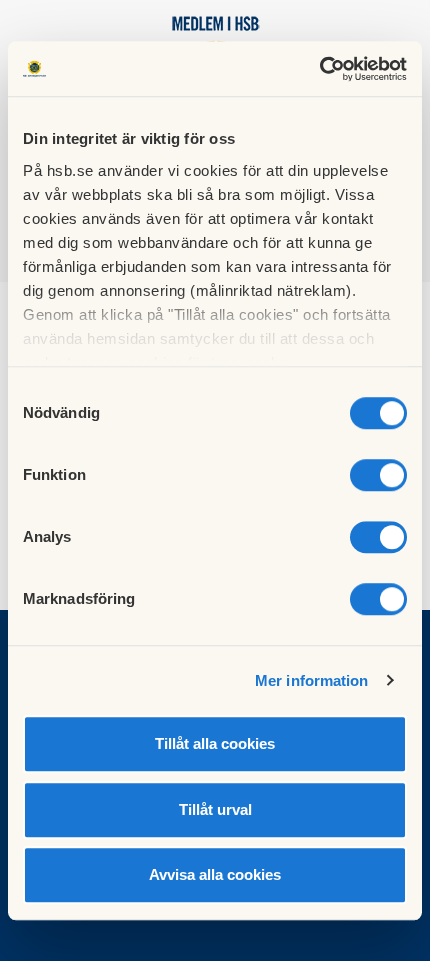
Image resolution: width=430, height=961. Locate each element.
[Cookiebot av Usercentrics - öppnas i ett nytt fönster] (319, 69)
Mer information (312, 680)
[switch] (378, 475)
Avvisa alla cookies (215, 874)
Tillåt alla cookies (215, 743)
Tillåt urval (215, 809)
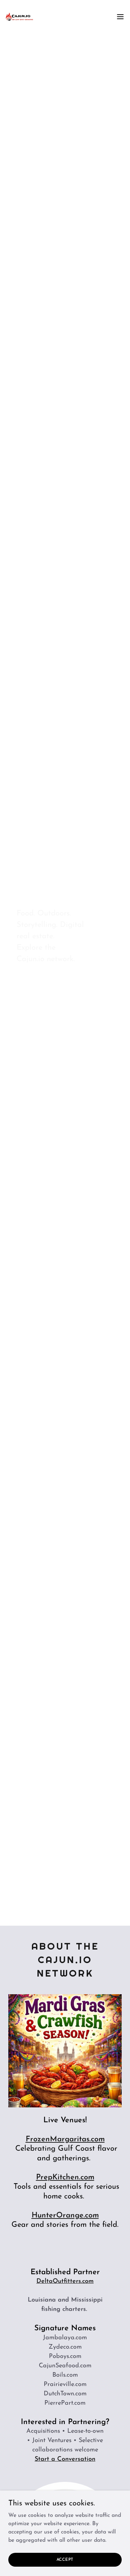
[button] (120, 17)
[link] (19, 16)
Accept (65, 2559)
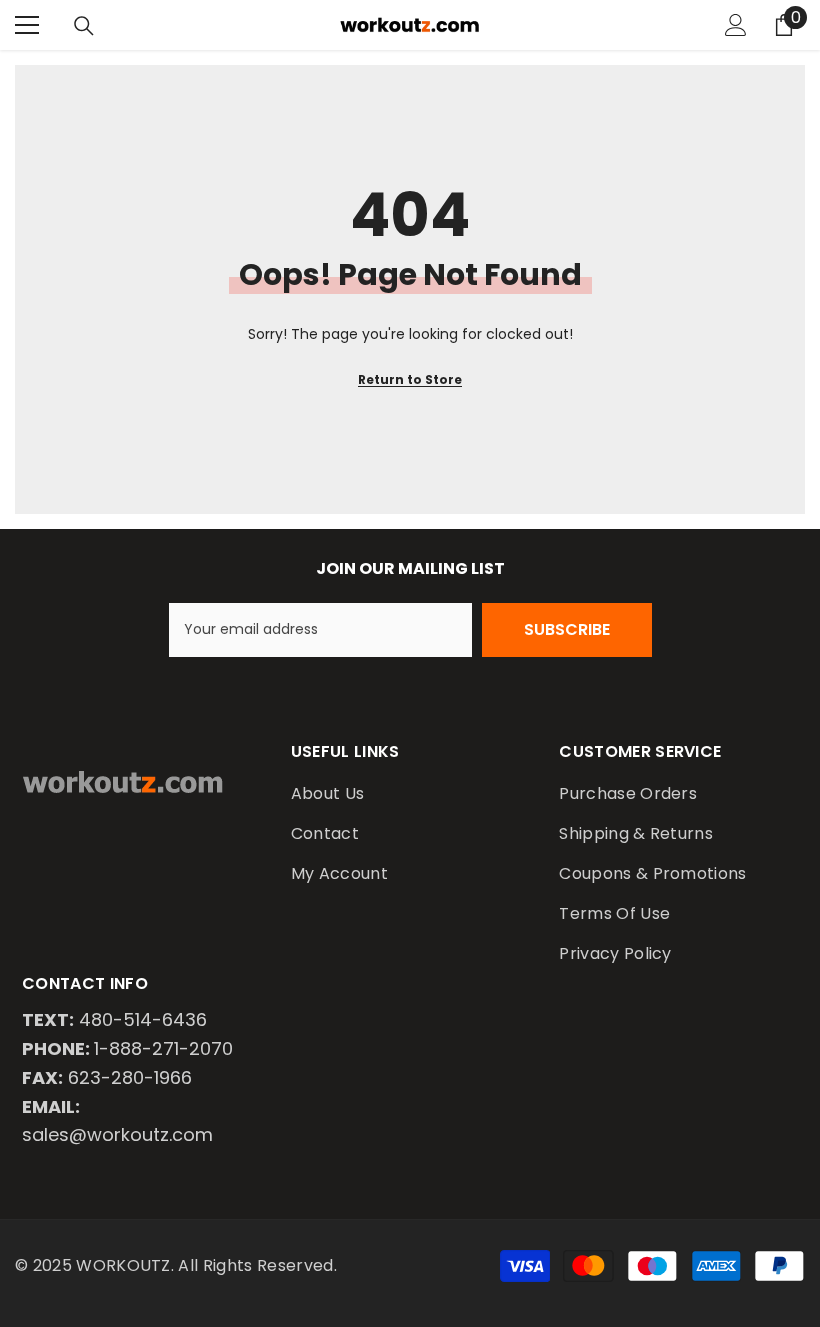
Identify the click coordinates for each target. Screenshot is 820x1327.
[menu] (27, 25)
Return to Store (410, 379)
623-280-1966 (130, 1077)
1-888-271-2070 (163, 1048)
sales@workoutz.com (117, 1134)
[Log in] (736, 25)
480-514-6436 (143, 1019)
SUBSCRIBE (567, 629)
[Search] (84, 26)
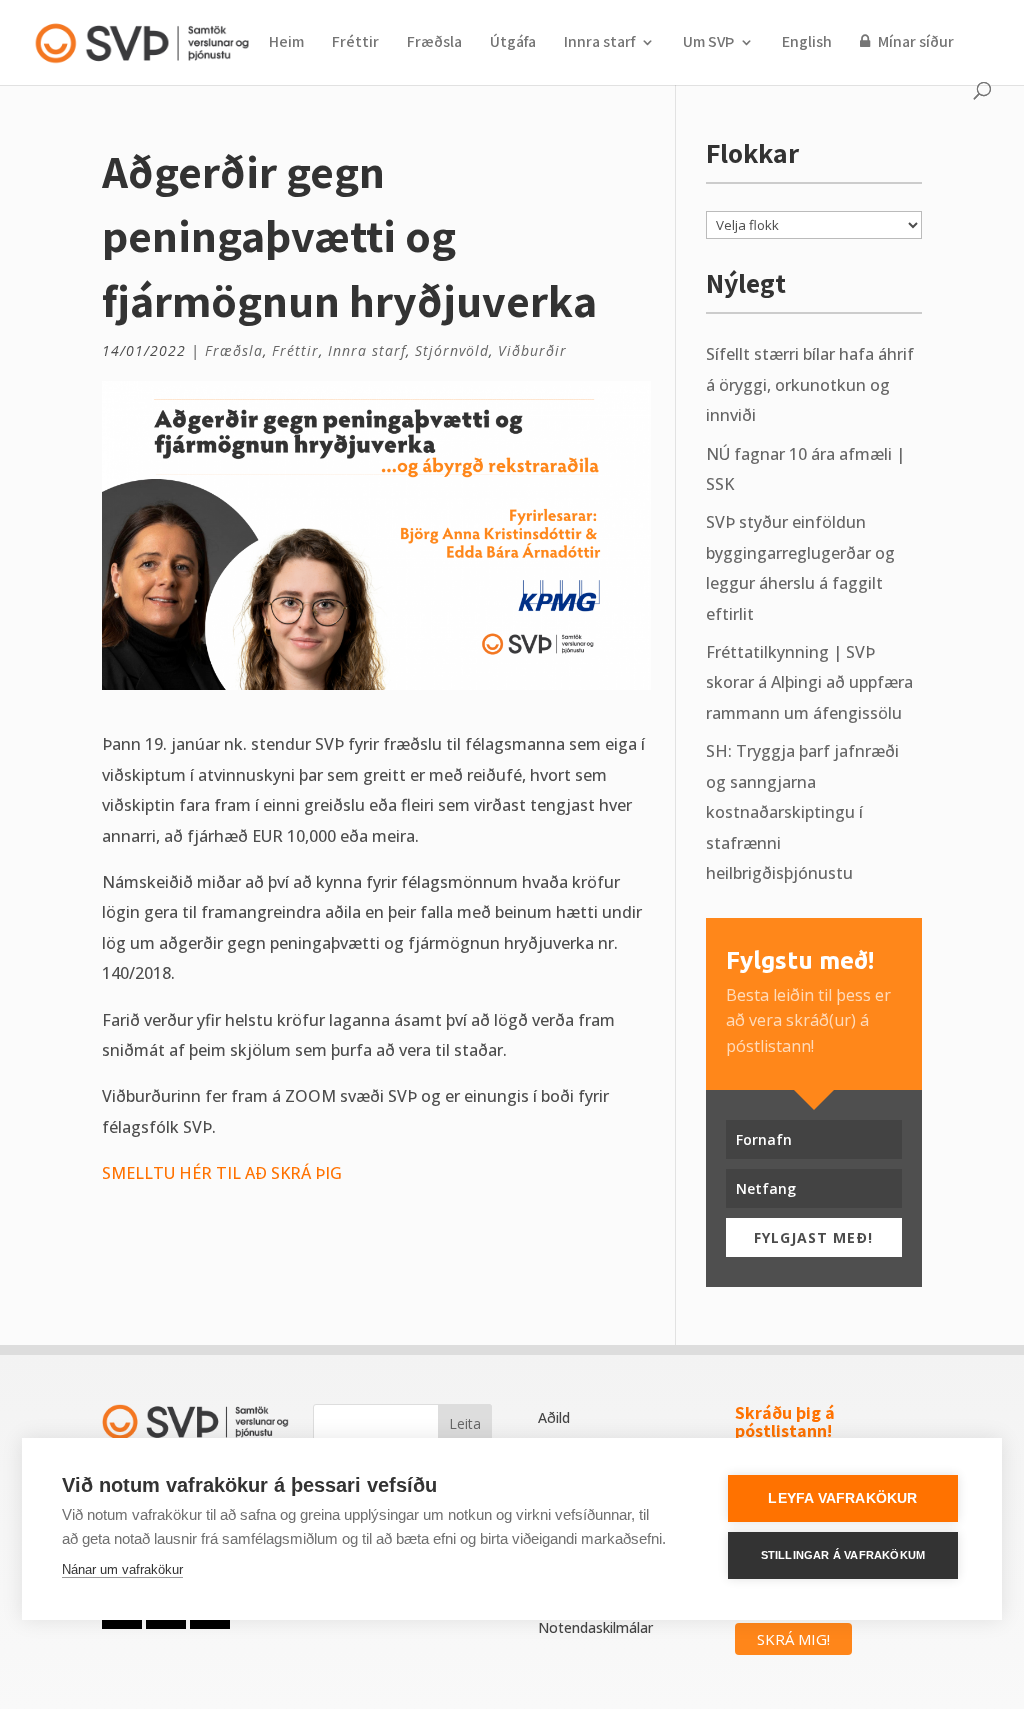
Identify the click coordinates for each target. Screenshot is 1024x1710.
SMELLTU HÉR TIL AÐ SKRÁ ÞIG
-*-
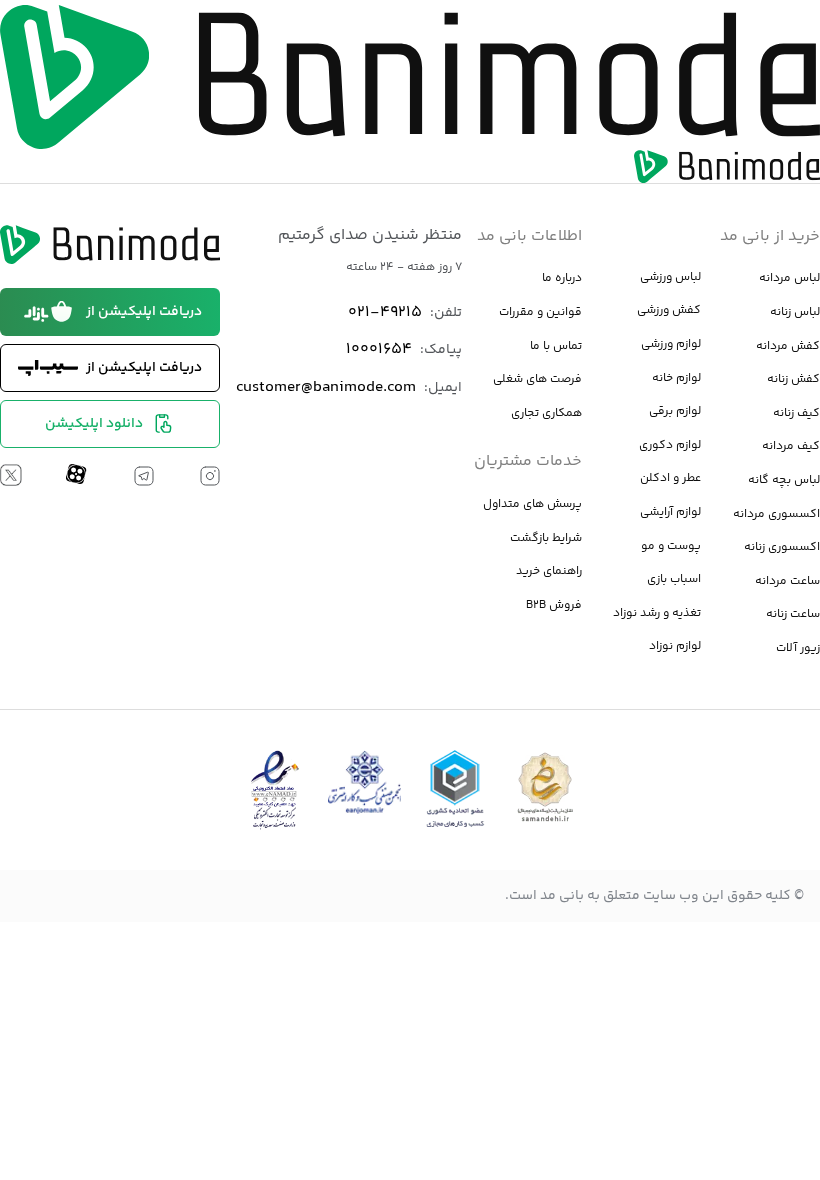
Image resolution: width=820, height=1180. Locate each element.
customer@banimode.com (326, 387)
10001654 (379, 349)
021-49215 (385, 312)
-*-
■ Activity
Scan the listing for the string "Image" and copy every line that carries it.

■ Finished task
Image resolution: width=430, height=961. Locate each element.
Image resolution: width=820, height=1180. Locate each element.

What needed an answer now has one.